どのようにして仏壇の引越しを行うのかについて、順番や手順について解説してきました。仏壇には魂が宿っているため、そのまま引越しをしてはいけません。必ず事前に寺のお坊さん(僧侶)を呼び、供養をしてもらうようにしましょう。

このとき、稀に魂抜きをしない人がいます。ただ、その場合は仏様や先祖の魂が宿ったままの仏壇を運搬することになることを忘れてはいけません。

ただ、お坊さんを家に呼ぶためにはそれなりの料金がかかります。お布施の価格は一般的に2~3万円ですが、ここに車代やお茶代などの費用もかかると考えてください。これを二回することになるため、供養代だけでもそれなりの値段になります。

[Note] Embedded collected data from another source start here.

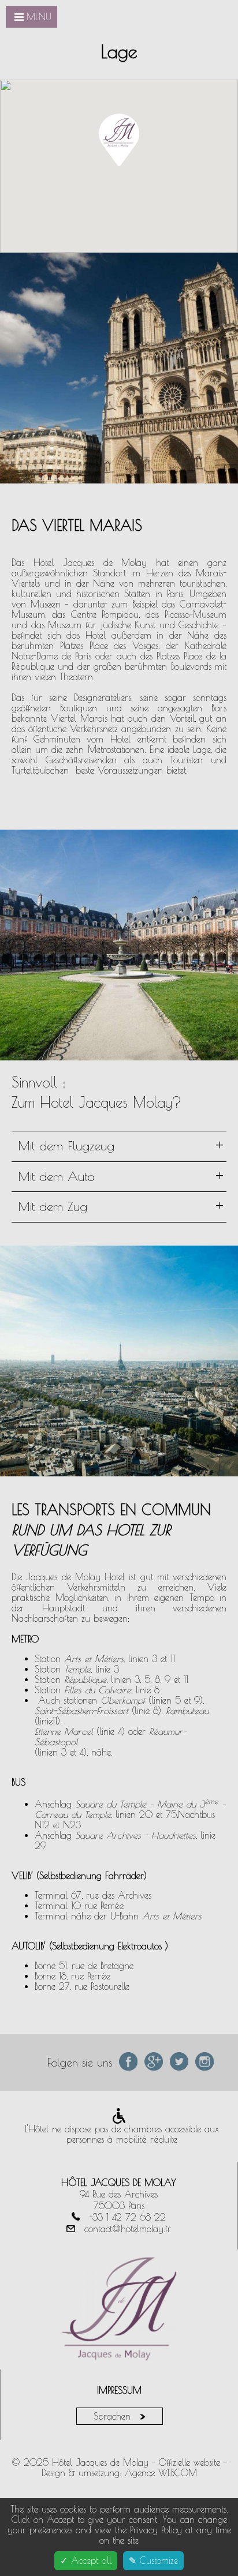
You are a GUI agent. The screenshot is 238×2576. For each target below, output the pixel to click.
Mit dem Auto (121, 1176)
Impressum (119, 2390)
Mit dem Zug (121, 1206)
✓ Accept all (85, 2560)
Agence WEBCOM (161, 2473)
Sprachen (114, 2416)
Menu (39, 17)
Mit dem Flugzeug (121, 1145)
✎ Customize (153, 2560)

そのため廃棄処分を含めて仏壇の引越しを検討しましょう。供養をした後であれば自由に処分することができます。ただこのとき、魂を抜いた後ではあっても仏滅の時期だけは避けて引越しをするといいです。

これらの注意点を理解したうえで、仏壇の引越しをするようにしましょう。そのままの状態で梱包して運んではいけないものであるからこそ、事前に何を実施すればいいのか手順を確認するといいです。